[Opening Record excerpts section]

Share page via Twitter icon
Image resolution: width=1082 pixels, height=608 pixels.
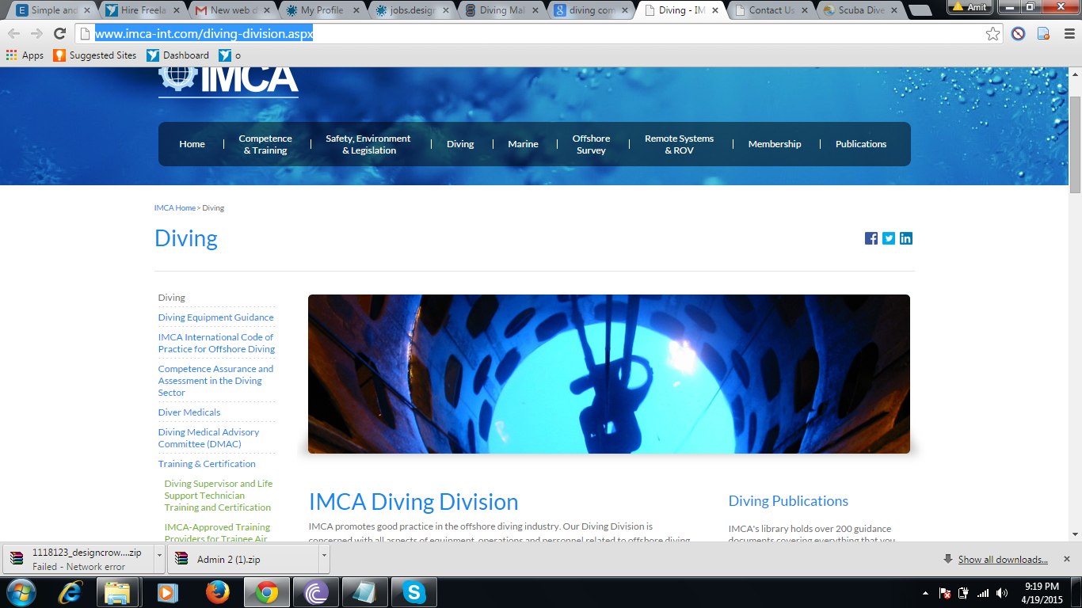click(889, 238)
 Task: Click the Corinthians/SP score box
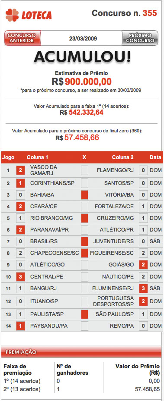[20, 183]
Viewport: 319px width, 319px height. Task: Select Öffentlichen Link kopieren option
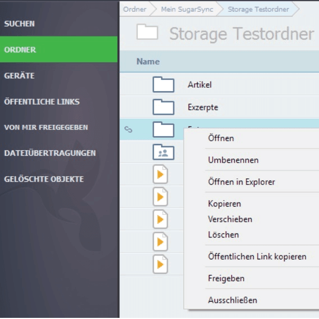tap(257, 257)
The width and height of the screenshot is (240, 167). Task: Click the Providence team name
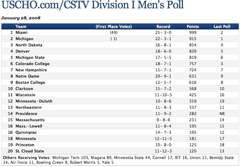[26, 114]

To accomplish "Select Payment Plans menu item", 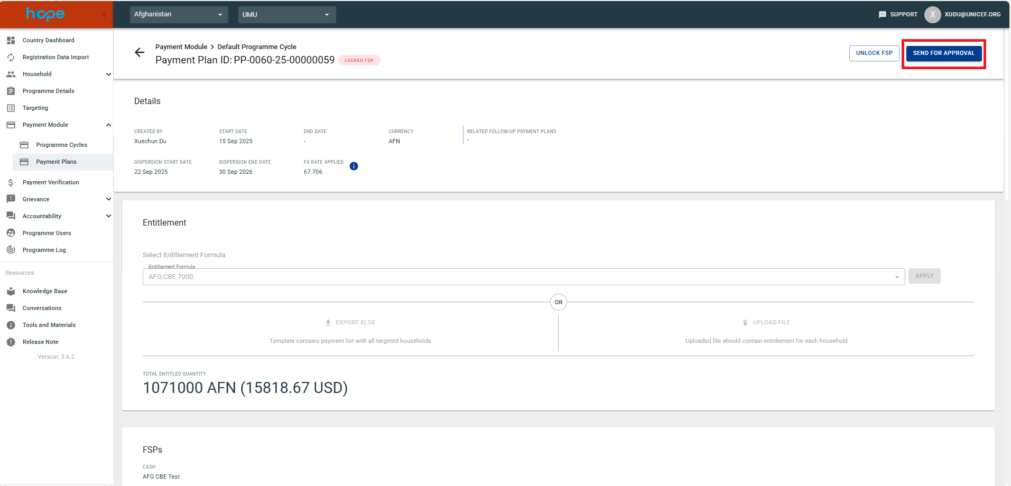I will click(x=56, y=162).
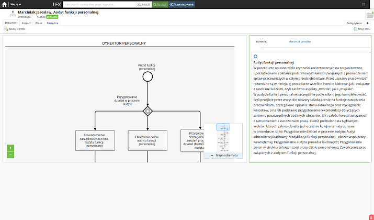374x220 pixels.
Task: Zoom out the diagram with minus button
Action: coord(10,155)
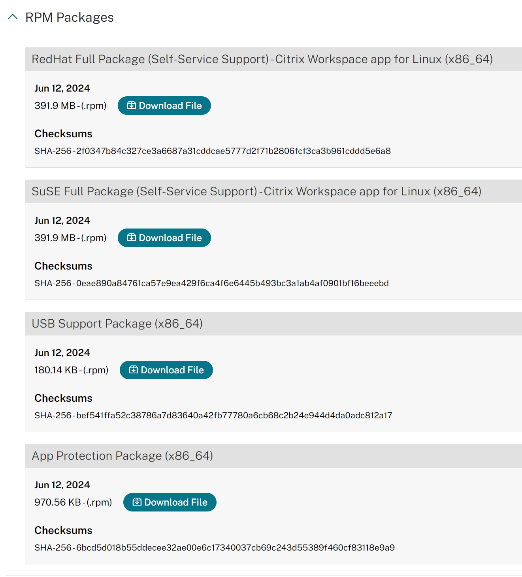The width and height of the screenshot is (522, 577).
Task: Click the RedHat package Jun 12, 2024 date
Action: coord(62,88)
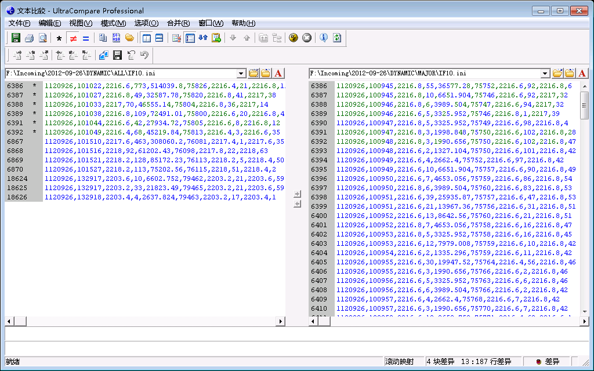Click the info bubble icon

[324, 38]
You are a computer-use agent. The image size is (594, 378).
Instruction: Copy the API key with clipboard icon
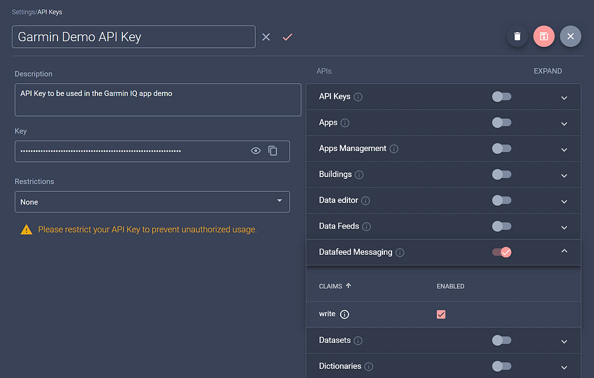[x=273, y=151]
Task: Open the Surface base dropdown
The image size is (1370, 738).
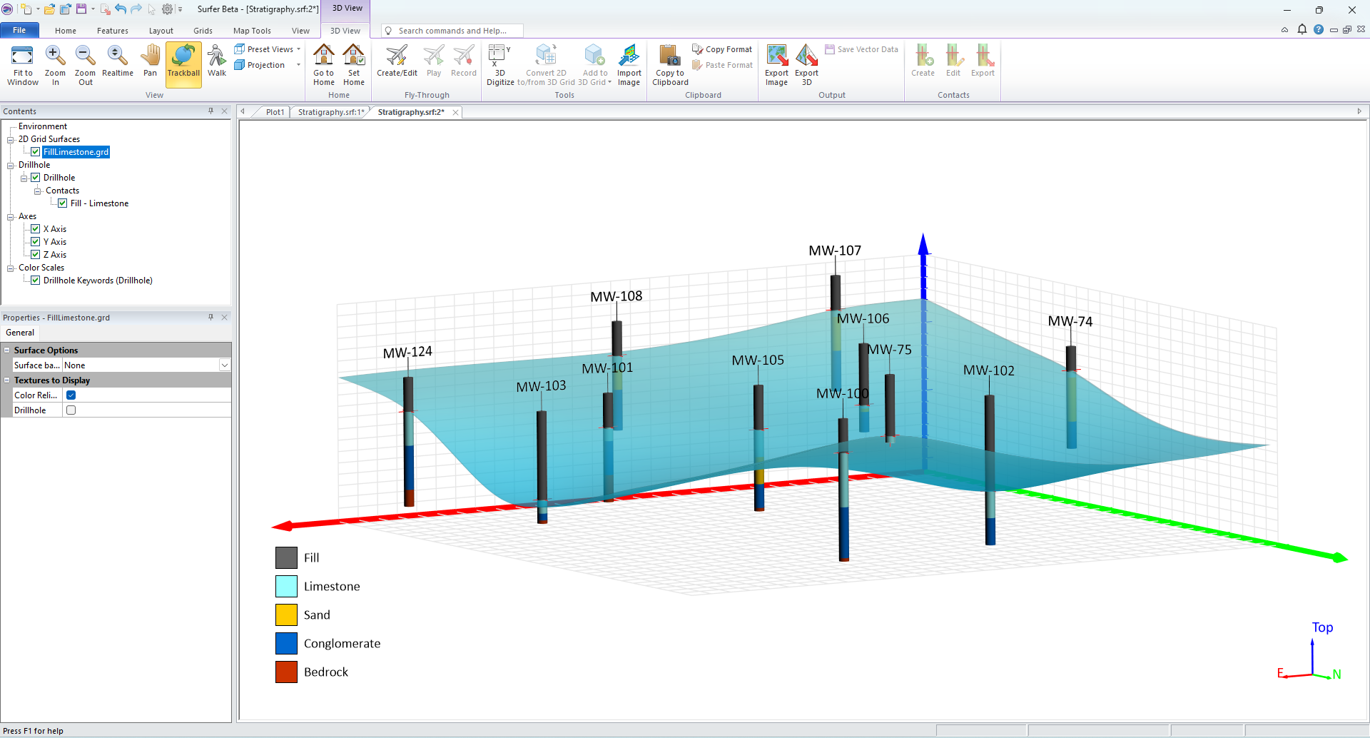Action: click(x=224, y=365)
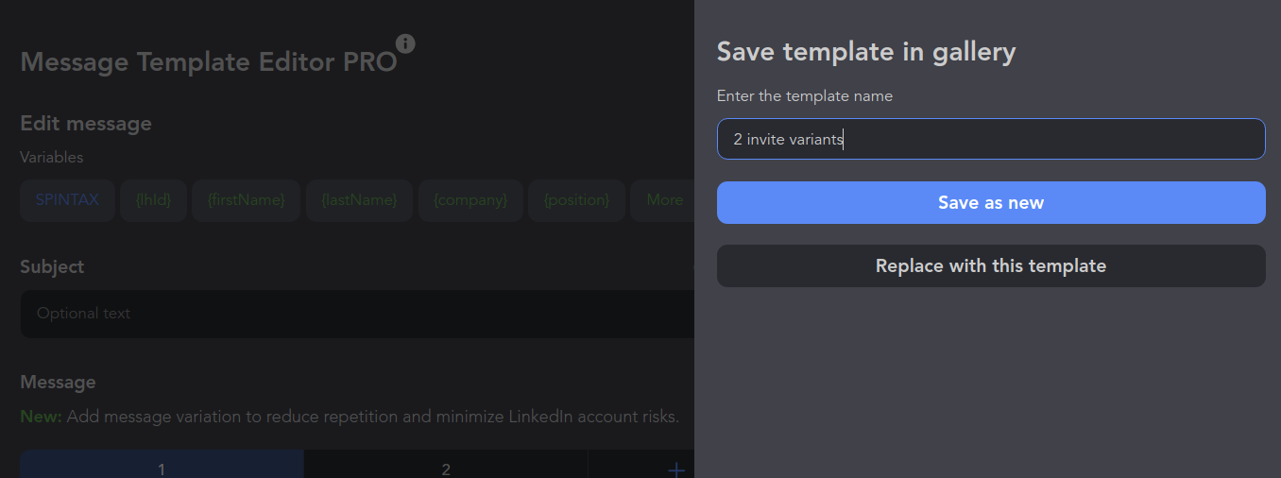
Task: Click the info icon beside Editor PRO title
Action: [x=405, y=43]
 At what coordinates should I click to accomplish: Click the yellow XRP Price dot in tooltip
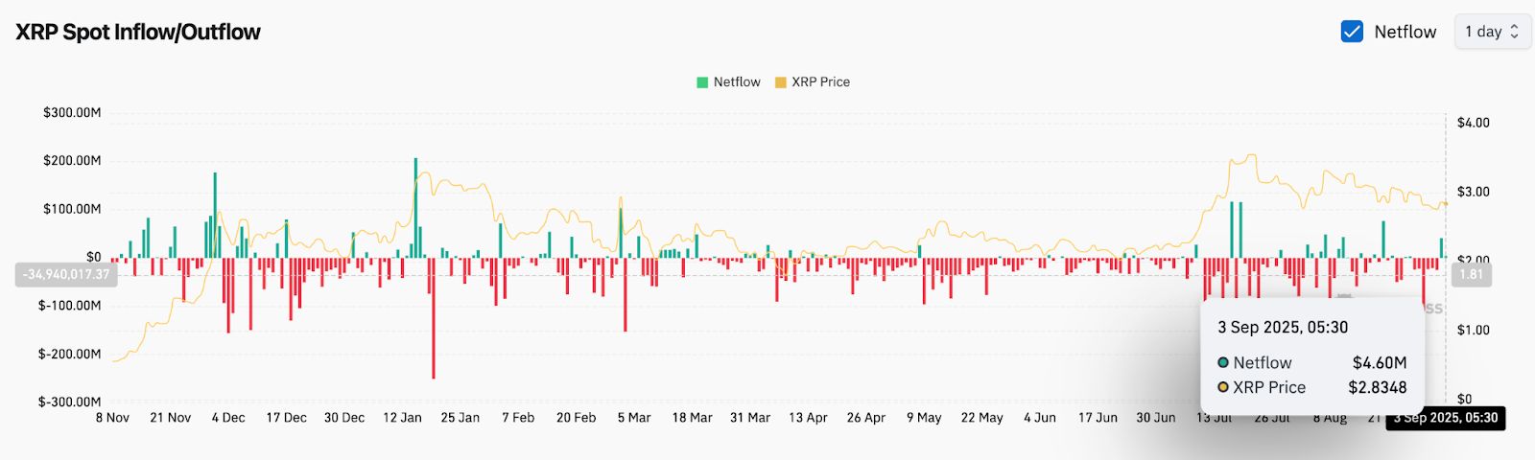pos(1223,388)
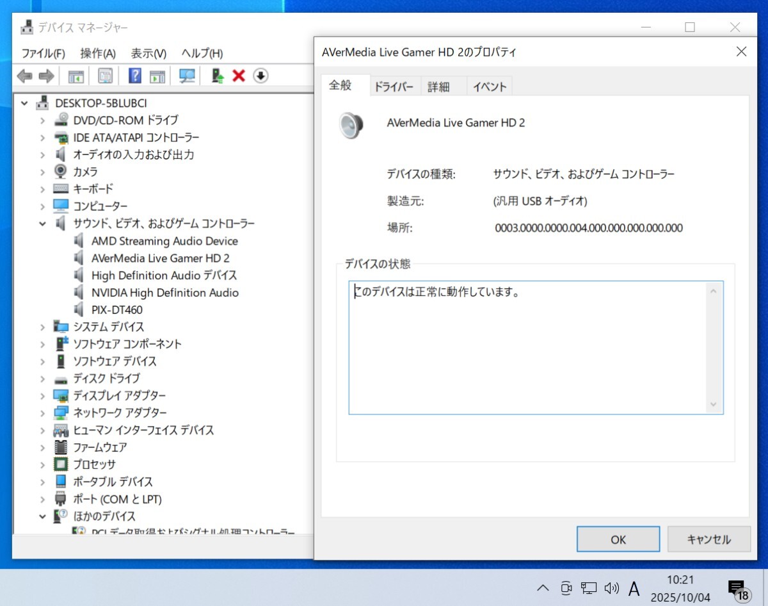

[Closing Record excerpts section]

Task prompt: Your copy should consist only of the lines from the one containing "Instruction: Copy the" through the last line of the entries above, reproduced exactly, without pictures.

Result of this exercise:
Instruction: Copy the API key with clipboard icon
[x=273, y=151]
Task: Open the Surface base dropdown
The image size is (1370, 738).
Action: click(x=224, y=365)
Task: Click the info icon beside Editor PRO title
Action: [x=405, y=43]
 At what coordinates should I click to accomplish: Click the yellow XRP Price dot in tooltip
pos(1223,388)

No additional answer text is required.